GOAL OF THE EXERCISE
Using the data that follows, state the number of lines holding the word "Germering", and give no other output.

DATA TO USE

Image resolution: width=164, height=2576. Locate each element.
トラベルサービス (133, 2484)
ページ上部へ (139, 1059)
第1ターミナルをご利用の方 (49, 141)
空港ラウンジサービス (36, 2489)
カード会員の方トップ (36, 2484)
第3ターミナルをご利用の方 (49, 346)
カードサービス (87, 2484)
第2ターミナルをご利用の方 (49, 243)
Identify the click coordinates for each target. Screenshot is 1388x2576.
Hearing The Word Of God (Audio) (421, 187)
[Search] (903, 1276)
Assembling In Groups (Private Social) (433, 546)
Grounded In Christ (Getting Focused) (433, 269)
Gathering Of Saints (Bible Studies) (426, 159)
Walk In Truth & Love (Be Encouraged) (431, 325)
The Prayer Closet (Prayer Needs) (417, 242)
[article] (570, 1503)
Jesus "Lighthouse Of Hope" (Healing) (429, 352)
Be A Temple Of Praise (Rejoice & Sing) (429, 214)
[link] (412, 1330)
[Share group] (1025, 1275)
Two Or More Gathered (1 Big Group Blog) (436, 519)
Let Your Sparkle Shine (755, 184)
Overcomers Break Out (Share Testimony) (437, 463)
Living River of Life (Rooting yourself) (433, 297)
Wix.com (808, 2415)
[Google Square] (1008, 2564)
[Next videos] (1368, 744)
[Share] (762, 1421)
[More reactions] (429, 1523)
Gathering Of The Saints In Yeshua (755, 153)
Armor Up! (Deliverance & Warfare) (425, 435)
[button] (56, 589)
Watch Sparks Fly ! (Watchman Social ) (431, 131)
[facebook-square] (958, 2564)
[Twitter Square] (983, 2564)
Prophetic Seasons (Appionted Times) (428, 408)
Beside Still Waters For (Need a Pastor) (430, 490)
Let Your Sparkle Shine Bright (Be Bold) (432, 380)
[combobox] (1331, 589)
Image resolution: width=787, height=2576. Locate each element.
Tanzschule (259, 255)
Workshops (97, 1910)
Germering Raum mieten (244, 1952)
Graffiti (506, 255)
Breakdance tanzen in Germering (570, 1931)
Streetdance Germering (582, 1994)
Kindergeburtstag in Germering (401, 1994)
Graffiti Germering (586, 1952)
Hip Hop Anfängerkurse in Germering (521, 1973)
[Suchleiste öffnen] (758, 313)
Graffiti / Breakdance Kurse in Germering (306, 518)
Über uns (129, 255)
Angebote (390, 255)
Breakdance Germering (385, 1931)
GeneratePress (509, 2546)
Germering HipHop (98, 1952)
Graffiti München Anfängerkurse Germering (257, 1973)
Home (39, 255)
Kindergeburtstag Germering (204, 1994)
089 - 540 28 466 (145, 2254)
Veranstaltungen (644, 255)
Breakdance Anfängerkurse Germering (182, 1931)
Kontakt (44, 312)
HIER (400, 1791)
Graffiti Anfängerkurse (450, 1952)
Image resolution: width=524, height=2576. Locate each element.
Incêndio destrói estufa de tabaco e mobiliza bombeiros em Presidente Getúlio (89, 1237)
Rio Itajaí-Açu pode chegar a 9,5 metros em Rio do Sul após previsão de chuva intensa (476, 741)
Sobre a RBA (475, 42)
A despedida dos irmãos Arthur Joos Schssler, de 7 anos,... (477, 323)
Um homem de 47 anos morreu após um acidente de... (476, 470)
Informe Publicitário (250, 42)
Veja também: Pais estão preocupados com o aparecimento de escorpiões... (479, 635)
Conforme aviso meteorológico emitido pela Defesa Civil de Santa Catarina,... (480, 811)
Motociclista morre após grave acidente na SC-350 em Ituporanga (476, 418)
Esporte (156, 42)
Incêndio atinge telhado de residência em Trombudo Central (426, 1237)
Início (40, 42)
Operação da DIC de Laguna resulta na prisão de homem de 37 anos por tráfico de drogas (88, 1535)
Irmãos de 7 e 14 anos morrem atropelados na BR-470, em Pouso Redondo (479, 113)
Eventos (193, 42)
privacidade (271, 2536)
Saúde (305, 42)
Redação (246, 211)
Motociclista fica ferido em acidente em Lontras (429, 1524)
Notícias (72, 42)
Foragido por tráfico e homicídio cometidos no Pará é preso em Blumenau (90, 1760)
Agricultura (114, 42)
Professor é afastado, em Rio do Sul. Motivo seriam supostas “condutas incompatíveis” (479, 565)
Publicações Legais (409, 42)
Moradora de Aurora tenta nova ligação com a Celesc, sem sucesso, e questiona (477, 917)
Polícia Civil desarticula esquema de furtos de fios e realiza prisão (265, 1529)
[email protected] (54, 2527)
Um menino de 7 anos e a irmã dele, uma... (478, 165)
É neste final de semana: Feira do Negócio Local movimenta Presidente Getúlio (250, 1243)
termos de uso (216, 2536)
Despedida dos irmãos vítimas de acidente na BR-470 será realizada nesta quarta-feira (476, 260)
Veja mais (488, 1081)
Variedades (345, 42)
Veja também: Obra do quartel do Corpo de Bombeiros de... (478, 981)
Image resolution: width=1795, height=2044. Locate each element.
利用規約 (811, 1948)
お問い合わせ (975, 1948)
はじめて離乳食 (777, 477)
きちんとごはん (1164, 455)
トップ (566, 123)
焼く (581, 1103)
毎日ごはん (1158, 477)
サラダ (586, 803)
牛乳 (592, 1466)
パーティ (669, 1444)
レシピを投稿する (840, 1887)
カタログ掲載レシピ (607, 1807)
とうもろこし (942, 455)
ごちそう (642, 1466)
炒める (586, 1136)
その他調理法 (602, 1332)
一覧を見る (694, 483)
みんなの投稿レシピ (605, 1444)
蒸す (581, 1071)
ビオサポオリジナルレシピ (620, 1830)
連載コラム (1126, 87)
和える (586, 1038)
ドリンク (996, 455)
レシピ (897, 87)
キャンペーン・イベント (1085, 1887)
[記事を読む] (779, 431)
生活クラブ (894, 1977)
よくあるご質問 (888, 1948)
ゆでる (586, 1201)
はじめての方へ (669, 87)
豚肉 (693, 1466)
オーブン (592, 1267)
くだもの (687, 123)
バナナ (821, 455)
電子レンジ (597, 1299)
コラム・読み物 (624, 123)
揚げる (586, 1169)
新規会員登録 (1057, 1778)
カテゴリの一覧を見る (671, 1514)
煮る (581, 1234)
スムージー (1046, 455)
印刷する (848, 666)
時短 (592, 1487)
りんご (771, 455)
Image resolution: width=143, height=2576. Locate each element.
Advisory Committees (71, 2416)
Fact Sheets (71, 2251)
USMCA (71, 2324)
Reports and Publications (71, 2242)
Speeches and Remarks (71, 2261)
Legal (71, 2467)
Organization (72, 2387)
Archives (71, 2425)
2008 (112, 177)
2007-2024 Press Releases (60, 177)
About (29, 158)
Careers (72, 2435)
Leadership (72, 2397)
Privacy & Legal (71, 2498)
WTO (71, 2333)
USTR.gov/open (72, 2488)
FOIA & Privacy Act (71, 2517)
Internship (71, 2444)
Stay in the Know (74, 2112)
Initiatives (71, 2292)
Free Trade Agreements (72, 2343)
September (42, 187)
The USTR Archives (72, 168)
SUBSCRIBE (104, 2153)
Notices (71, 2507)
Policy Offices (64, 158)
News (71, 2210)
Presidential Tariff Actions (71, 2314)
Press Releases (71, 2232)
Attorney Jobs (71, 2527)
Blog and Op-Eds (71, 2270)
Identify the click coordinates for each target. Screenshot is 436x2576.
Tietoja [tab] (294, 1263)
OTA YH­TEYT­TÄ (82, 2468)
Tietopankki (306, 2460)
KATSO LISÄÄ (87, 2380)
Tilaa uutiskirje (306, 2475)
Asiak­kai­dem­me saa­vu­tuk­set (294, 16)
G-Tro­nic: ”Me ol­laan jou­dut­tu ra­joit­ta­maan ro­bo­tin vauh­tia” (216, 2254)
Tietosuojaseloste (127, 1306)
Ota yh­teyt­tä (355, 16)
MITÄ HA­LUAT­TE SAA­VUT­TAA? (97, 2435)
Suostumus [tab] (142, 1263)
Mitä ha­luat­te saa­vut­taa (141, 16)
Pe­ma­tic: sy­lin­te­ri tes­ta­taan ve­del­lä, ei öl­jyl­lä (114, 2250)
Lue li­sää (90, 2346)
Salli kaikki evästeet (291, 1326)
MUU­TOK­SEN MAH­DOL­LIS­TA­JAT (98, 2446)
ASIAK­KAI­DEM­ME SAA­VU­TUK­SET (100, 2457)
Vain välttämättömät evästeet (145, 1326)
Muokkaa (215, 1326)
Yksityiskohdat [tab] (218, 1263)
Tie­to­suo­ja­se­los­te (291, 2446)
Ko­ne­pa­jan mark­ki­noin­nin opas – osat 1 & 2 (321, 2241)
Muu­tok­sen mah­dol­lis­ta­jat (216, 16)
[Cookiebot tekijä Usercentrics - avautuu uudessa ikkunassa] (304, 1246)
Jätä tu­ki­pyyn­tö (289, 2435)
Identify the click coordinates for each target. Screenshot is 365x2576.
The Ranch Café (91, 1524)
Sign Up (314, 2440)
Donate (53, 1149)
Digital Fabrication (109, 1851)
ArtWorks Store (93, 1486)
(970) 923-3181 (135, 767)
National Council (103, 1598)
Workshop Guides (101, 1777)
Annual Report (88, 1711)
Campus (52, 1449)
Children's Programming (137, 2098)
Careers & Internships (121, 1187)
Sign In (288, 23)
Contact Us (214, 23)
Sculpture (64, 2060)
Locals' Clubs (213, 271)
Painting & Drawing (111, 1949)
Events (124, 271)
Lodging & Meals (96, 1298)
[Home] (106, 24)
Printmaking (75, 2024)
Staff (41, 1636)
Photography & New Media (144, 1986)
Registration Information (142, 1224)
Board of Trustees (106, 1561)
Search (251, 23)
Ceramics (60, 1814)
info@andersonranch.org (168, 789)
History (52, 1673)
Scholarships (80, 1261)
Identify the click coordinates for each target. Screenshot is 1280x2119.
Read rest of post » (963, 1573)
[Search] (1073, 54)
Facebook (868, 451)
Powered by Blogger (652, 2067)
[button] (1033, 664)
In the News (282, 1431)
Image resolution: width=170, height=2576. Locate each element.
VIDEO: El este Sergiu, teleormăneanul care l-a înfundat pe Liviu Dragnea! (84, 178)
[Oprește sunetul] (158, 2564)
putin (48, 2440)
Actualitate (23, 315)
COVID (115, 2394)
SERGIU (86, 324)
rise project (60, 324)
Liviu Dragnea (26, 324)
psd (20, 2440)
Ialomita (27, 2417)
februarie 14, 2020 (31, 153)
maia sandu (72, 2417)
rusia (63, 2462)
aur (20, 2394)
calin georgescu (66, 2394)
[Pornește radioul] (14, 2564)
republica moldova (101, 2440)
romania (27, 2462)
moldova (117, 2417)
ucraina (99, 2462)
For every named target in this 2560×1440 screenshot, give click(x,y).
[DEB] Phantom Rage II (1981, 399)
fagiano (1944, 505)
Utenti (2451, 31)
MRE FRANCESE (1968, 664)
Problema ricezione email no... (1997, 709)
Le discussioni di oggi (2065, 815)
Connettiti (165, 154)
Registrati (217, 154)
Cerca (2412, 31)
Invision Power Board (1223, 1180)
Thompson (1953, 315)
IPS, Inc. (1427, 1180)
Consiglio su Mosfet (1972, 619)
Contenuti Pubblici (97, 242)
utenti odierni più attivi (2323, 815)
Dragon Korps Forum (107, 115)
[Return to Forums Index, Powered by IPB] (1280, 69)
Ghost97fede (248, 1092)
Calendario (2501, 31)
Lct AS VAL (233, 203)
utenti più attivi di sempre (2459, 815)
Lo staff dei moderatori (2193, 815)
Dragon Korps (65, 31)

SOLUTION TO THIS TASK
12